(Records)
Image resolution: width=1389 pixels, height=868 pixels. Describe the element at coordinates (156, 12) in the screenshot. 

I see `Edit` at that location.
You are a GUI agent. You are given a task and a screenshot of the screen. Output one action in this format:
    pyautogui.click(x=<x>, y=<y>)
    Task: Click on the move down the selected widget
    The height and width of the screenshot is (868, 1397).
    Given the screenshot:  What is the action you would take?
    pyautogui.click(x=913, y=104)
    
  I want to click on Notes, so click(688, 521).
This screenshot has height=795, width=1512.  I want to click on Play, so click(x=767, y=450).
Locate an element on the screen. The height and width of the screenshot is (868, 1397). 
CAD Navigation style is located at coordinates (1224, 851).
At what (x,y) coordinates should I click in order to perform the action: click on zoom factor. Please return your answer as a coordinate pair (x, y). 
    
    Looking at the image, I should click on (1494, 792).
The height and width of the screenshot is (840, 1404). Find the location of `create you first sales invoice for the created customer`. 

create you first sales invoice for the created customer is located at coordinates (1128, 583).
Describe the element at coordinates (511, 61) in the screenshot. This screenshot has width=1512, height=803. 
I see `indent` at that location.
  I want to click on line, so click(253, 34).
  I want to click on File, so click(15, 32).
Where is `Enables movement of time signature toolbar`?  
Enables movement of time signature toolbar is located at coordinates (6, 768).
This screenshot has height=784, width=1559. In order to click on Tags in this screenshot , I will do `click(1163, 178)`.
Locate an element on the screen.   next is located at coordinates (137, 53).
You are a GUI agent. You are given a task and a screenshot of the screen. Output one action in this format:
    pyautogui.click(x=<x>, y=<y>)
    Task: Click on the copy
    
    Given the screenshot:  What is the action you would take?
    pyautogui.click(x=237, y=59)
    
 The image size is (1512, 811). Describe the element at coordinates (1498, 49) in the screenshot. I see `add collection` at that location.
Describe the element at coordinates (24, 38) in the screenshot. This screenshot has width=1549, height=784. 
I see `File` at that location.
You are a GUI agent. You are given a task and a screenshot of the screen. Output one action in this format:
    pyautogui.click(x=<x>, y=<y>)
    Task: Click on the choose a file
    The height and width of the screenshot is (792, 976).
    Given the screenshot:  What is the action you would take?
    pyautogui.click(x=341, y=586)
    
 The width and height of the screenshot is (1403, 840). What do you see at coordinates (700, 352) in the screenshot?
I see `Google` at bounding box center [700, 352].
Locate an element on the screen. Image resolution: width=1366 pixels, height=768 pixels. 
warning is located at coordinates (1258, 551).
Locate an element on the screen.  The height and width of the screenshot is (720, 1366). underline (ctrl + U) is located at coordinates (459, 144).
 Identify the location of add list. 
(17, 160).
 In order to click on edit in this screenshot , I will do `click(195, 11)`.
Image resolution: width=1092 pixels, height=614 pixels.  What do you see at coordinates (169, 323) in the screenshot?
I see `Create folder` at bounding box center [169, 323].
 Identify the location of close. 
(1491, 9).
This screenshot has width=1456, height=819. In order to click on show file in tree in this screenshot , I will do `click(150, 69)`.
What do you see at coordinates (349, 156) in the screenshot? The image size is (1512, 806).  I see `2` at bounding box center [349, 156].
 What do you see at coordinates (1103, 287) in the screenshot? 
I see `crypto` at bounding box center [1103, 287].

PROBLEM DESCRIPTION :: Return the lines word for word, from the first line of the Records through the line containing "coordinates (137, 53).", with both of those lines included.

COMPLETE ANSWER ::
Image resolution: width=1389 pixels, height=868 pixels. Describe the element at coordinates (156, 12) in the screenshot. 

I see `Edit` at that location.
You are a GUI agent. You are given a task and a screenshot of the screen. Output one action in this format:
    pyautogui.click(x=<x>, y=<y>)
    Task: Click on the move down the selected widget
    The height and width of the screenshot is (868, 1397).
    Given the screenshot:  What is the action you would take?
    pyautogui.click(x=913, y=104)
    
  I want to click on Notes, so click(688, 521).
This screenshot has height=795, width=1512.  I want to click on Play, so click(x=767, y=450).
Locate an element on the screen. The height and width of the screenshot is (868, 1397). 
CAD Navigation style is located at coordinates (1224, 851).
At what (x,y) coordinates should I click in order to perform the action: click on zoom factor. Please return your answer as a coordinate pair (x, y). 
    
    Looking at the image, I should click on (1494, 792).
The height and width of the screenshot is (840, 1404). Find the location of `create you first sales invoice for the created customer`. 

create you first sales invoice for the created customer is located at coordinates (1128, 583).
Describe the element at coordinates (511, 61) in the screenshot. This screenshot has width=1512, height=803. 
I see `indent` at that location.
  I want to click on line, so click(253, 34).
  I want to click on File, so click(15, 32).
Where is `Enables movement of time signature toolbar`?  
Enables movement of time signature toolbar is located at coordinates (6, 768).
This screenshot has height=784, width=1559. In order to click on Tags in this screenshot , I will do `click(1163, 178)`.
Locate an element on the screen.   next is located at coordinates (137, 53).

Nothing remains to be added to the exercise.